— ÉNONCÉ A —
D'après le passage fourni, quelle proportion des gourmands quittera le navire au simple mot « topinambour » ?

— PASSAGE FOURNI —
Il est ainsi probable que 32% des lecteurs vont zapper d’emblée en découvrant la présence de foie gras dans cette prose. Une affaire d’éthique, de gavage inhumain, et tout ça. Moins 32%, donc.
Environ 27, 4% des visiteurs décrocheront ensuite en apercevant la gelée, qui nappe si gracieusement le foie gras. Il y a plein de gens qui haïssent la gelée. Une affaire de goût, de choc traumatique enfantin, et tout ça. Moins 27, 4%, donc.
Il est statistiquement prouvé que 43% des gourmands quitteront aussi le navire au simple mot «topinambour». Injustement réputée triste, pétogène et sournoise, la racine n’a pas que des potes. Une histoire d’a priori, de souvenirs douloureux des années de guerre, et tout ça. Moins 43%, donc.

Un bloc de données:
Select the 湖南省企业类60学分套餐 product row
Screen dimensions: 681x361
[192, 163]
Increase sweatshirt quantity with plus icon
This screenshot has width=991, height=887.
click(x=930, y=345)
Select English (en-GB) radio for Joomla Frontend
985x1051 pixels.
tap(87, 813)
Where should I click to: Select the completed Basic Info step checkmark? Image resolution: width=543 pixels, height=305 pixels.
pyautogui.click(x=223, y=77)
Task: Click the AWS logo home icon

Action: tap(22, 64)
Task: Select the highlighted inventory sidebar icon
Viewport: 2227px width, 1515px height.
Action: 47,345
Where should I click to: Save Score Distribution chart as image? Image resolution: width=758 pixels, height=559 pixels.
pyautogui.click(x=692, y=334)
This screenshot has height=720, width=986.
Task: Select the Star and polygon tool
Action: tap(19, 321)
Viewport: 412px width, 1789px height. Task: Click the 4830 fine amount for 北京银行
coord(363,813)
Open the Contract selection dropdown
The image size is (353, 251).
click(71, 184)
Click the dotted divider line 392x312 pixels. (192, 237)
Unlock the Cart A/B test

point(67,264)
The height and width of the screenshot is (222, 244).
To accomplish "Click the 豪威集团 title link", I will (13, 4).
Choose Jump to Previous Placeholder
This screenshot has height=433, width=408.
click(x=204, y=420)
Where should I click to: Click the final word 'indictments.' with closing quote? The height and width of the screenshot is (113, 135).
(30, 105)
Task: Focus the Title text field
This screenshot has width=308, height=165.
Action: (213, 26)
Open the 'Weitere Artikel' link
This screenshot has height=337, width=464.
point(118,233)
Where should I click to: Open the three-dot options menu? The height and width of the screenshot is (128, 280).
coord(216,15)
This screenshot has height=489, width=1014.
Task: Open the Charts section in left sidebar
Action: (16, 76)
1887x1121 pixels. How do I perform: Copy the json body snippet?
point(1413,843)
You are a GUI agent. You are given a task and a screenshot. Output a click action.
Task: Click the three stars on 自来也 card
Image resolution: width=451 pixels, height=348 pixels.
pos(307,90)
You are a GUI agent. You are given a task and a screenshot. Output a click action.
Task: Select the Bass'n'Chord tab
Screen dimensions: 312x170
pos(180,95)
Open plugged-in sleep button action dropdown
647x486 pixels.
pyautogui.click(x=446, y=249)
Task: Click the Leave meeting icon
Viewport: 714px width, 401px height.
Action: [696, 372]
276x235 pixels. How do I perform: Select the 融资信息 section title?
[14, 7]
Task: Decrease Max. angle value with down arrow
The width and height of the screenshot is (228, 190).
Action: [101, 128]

— ÉNONCÉ B —
Modifiez les enregistrements en remplaçant « Contract » par « Invoice ». Recopiez uniquement les lignes qui commencent à celle contenant « Viewport: 412px width, 1789px » et s'arrêtent après celle contenant « Click the dotted », sans rien changer d'autre.

— RÉPONSE CORRECTE A —
43 % des gourmands.

— RÉPONSE CORRECTE B —
Viewport: 412px width, 1789px height. Task: Click the 4830 fine amount for 北京银行
coord(363,813)
Open the Invoice selection dropdown
The image size is (353, 251).
click(71, 184)
Click the dotted divider line 392x312 pixels. (192, 237)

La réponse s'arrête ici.